[PROVIDED PASSAGE]

Cultivating your network is one of the most effective ways to get your foot in the door when other methods seem to get you nowhere.
- Online and Off
The key to a successful job search is diversification, which means pursuing multiple avenues in order to land interviews. When you set out to build your network, make sure your campaign is both virtual (online) and physical (offline). Countless connections are made through social media platforms each day, and that’s one bandwagon you want to jump on. Even if you’re “old school” and skeptical of how a 3rd-degree LinkedIn connection can be useful to you, make the leap and give it a shot. It might surprise you when you learn you’re only a degree or two removed from employees at your target industry or ideal company. Remember that for each person you add, you’re growing your network by hundreds of people in that person’s social circle — people to whom you wouldn’t otherwise have access.
Likewise, if you’re shy and tend to avoid face-to-face encounters, consider breaking out of your comfort zone once in a blue moon. Attend meet-ups and conferences, set up casual informational interviews, and remind friends and relatives exactly what your target job is (they tend to forget, so be clear and specific). People may ignore your LinkedIn requests or block your Twitter messages, but they may respond more favorably when they see your smiling face in person. Plus, by networking offline you’ll give your eyes a much-needed respite from the otherwise constant glare of digital screens.
If you’ve been out of work for a while, or have been wasting away at a miserable job for years, your overall attitude and energy level may not be at their best. It’s easy to fall into the trap of frequently venting or desperately asking your social circle if they know of any job opportunities. The problem with that is, most people don’t respond well to desperation. Think about it — employers and colleagues want to work with people who are positive and competent in the face of stress. If you’re in the midst of the job search and you remain optimistic about your prospects, your friends and acquaintances are more likely to refer you because you appear confident. Otherwise, they may just feel sorry for you while secretly hoping that you’ll just quit complaining. Remember: smiles beget smiles.

[/PROVIDED PASSAGE]

TASK INSTRUCTIONS:
1. Using the networking text, list each in-person networking step it recommends.
2. Write out the passage of the networking text starting with "If you’ve been" and going on through "smiles beget smiles.", and substitute "hopeful" for "optimistic".
3. Extend the networking text with the next part.
The rows here come from a separate source.

[GIVEN RECORDS]

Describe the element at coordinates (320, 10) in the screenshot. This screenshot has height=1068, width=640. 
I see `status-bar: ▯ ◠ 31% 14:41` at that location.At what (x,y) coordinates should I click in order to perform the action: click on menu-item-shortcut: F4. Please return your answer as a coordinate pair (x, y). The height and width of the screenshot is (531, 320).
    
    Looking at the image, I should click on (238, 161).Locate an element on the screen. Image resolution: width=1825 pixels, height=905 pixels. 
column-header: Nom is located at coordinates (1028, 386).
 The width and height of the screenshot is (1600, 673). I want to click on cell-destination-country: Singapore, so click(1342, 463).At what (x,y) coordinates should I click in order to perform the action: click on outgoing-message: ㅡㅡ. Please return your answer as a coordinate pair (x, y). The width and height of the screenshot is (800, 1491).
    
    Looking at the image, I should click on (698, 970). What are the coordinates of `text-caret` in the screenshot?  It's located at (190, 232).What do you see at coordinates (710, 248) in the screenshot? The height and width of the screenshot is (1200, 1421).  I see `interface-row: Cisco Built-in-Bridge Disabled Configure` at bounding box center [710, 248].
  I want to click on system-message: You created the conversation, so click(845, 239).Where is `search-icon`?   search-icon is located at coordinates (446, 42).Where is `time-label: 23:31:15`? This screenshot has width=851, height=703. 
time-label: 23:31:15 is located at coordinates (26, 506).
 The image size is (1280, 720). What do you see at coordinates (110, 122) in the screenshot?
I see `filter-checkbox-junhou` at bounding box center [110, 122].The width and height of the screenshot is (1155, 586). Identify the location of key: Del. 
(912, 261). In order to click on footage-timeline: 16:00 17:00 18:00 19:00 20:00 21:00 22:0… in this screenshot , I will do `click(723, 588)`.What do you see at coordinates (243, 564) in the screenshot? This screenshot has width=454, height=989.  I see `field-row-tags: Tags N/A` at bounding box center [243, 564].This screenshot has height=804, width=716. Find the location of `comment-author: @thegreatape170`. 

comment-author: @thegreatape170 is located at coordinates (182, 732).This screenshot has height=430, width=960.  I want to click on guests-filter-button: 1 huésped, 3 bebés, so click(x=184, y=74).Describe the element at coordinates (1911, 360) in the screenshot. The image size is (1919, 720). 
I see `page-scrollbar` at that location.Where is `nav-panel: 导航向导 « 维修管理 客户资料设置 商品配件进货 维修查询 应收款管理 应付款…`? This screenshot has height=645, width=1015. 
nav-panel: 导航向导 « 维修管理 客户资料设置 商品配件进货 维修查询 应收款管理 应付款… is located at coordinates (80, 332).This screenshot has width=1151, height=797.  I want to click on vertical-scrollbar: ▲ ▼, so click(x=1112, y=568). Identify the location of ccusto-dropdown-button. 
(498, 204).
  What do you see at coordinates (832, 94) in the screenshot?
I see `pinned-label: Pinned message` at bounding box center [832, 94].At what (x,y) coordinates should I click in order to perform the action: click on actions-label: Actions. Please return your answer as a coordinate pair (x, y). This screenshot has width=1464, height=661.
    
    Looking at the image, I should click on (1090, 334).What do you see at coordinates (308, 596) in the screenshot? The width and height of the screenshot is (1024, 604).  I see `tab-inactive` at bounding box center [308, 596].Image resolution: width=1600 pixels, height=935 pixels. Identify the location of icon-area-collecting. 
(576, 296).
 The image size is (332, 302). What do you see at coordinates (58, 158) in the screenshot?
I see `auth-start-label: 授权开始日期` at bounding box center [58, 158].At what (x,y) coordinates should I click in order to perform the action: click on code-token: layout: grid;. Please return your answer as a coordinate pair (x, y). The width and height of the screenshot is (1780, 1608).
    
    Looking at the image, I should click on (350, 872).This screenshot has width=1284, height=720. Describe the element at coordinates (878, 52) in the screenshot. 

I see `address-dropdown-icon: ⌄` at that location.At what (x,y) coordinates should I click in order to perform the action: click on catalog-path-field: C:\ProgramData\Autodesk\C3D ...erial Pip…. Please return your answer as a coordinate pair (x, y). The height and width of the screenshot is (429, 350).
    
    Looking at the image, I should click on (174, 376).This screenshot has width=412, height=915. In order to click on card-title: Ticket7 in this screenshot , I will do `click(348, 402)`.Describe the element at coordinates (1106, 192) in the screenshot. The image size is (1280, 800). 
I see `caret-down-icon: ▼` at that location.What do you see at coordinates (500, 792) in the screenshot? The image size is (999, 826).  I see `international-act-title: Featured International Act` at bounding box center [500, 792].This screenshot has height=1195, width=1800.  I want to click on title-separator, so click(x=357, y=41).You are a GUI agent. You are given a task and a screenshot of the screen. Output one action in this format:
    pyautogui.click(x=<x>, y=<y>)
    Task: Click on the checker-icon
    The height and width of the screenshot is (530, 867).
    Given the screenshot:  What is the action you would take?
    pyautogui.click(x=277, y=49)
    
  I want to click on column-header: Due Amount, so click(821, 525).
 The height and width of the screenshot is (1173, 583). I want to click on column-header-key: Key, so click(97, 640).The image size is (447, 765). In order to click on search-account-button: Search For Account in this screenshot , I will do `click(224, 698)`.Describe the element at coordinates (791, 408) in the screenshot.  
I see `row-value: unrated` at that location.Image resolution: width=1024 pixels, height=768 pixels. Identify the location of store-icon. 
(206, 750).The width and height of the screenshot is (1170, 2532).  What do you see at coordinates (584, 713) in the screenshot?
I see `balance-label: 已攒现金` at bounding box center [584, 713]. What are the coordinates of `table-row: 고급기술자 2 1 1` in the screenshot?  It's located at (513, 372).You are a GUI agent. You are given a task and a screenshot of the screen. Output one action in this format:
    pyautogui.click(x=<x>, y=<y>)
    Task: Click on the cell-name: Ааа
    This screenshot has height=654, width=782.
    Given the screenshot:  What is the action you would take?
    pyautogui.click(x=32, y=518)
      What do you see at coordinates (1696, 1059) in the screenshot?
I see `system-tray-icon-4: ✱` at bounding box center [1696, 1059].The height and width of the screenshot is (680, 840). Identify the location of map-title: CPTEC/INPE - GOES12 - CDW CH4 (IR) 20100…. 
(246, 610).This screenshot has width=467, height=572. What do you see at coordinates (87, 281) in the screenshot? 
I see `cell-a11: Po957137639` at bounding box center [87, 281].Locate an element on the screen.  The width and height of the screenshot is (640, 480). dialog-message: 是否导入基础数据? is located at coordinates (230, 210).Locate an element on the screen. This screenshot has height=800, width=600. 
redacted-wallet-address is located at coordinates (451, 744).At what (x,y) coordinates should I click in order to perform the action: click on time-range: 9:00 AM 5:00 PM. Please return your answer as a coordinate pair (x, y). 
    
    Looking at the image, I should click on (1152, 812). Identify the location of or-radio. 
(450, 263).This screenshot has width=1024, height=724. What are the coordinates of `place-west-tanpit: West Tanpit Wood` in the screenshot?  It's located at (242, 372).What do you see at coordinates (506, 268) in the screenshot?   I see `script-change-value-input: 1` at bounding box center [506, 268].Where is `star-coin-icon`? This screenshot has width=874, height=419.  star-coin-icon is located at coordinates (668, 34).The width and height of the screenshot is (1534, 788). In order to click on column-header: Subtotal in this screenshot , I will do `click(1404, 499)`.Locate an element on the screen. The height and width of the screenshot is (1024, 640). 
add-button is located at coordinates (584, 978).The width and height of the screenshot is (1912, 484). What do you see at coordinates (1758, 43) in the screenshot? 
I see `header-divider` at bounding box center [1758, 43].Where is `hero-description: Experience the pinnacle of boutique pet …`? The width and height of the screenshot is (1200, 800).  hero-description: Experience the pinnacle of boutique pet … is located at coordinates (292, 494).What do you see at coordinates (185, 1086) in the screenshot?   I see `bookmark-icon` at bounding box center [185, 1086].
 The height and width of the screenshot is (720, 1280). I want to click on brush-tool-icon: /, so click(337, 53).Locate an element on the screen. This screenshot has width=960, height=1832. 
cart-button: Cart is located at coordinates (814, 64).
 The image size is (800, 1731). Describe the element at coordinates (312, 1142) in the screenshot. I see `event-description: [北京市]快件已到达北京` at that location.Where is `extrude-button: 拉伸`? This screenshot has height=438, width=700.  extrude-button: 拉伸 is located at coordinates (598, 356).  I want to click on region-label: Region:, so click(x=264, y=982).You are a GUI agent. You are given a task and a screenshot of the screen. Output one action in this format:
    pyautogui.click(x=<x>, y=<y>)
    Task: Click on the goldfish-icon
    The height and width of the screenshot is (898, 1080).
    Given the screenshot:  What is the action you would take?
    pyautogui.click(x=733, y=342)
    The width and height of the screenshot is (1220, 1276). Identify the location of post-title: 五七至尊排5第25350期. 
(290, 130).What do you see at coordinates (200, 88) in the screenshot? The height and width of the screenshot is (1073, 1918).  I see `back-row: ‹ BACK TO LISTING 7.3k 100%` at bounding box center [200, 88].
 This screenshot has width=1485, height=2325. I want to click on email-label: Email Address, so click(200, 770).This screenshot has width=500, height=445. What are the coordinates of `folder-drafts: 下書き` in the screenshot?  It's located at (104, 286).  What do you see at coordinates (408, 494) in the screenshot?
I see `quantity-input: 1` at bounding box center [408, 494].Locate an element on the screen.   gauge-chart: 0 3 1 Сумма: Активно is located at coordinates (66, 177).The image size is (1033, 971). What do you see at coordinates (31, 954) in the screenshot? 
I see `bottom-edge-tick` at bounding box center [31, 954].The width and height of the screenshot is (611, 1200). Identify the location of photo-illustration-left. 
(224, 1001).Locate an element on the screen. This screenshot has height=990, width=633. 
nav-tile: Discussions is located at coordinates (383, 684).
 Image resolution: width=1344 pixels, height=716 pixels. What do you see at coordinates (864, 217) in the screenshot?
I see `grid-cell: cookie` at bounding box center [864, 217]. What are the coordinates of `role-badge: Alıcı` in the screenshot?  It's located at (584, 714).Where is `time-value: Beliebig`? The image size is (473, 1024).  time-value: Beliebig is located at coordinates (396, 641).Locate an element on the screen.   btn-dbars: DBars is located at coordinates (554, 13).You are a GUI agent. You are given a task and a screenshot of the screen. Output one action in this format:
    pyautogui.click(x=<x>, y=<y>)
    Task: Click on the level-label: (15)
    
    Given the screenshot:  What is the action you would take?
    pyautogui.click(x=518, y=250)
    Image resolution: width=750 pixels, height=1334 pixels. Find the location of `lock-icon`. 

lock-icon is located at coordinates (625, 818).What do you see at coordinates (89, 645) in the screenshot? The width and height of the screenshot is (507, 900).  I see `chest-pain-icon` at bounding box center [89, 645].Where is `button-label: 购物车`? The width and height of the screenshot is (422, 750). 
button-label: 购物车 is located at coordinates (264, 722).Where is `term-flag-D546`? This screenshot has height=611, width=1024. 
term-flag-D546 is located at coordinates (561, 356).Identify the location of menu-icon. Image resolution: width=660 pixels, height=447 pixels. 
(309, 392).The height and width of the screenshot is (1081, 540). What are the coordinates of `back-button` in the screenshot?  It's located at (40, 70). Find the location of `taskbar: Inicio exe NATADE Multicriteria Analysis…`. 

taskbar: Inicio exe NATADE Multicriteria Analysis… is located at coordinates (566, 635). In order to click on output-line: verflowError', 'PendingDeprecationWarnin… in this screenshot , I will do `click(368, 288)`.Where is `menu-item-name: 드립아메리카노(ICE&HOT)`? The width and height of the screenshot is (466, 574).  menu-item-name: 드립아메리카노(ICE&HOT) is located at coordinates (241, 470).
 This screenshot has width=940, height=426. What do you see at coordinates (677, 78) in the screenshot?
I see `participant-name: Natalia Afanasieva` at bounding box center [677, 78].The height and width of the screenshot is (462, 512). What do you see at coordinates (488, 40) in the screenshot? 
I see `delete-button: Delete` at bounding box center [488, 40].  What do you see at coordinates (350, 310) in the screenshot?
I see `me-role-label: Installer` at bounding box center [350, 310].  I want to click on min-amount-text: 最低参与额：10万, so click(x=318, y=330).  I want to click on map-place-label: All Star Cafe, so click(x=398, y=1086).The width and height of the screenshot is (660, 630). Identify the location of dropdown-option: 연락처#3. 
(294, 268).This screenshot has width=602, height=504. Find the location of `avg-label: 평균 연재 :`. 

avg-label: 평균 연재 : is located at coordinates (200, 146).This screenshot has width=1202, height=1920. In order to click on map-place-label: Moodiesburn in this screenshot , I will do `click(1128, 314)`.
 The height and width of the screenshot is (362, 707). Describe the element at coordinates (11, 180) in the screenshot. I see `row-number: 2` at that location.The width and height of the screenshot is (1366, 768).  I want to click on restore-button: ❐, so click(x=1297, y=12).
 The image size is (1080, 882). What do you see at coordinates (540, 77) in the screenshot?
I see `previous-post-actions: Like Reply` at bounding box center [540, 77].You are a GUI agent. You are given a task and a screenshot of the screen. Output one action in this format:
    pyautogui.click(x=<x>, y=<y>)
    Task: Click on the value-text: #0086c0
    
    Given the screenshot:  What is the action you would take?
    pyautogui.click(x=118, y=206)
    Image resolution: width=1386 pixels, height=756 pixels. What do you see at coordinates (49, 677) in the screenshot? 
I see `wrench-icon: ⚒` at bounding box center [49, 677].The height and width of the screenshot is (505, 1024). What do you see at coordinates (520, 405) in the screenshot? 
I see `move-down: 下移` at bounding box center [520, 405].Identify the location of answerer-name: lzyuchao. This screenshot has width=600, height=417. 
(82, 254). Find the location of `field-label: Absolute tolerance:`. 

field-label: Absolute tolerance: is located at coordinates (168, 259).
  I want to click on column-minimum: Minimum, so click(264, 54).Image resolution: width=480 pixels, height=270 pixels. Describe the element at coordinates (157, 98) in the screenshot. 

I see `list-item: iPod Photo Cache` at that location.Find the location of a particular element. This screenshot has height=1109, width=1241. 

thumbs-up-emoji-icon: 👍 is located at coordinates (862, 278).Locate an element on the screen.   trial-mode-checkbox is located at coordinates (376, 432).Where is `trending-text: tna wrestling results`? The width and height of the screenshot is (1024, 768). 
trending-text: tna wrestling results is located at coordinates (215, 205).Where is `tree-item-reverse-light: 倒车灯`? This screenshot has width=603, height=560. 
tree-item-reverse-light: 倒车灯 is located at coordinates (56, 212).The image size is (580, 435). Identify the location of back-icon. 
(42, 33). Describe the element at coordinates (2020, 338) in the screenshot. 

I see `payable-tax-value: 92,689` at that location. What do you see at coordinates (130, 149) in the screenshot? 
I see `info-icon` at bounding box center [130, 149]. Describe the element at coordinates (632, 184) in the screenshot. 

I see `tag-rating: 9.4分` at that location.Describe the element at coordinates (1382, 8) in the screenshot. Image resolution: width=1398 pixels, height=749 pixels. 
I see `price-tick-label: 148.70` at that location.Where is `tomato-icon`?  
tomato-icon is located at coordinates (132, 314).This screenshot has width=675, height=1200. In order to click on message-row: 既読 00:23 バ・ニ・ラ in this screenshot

[/GIVEN RECORDS]

EXERCISE RESULTS:
1.
- Attend meet-ups
- Attend conferences
- Set up casual informational interviews
- Remind friends and relatives exactly what your target job is

2.
If you’ve been out of work for a while, or have been wasting away at a miserable job for years, your overall attitude and energy level may not be at their best. It’s easy to fall into the trap of frequently venting or desperately asking your social circle if they know of any job opportunities. The problem with that is, most people don’t respond well to desperation. Think about it — employers and colleagues want to work with people who are positive and competent in the face of stress. If you’re in the midst of the job search and you remain hopeful about your prospects, your friends and acquaintances are more likely to refer you because you appear confident. Otherwise, they may just feel sorry for you while secretly hoping that you’ll just quit complaining. Remember: smiles beget smiles.

3.
Your positive energy can lead to wonderful opportunities. If you’re in a particularly bad mood, it’s fine to take a day off from networking and instead find a healthy way to improve your spirits. You never know — your next job lead might come from the guy you meet at the gym or the woman you accidentally bump into at the cafe! Find the golden egg in every opportunity that comes your way.
- Give And You Shall Receive
It may sound counterintuitive, but rather than asking others for something you want (e.g. a reference, an introduction, an informational interview), take a step back and think about what you can offer to others. This is one of the most effective ways to build a healthy network organically. There are plenty of folks out there who are looking for a better job, or need advice on topic X in which you’re an expert, or perhaps looking for an informational interview at your company. If you’re constantly asking others for help, it can get exhausting and lead to burnout from all the rejections. But by helping others you automatically feel better about yourself, which enhances your mood and, in turn, makes you a more attractive and effective networker, employee, spouse, etc. At the very least, you’ll be improving your reputation, and that’s what networking is all about.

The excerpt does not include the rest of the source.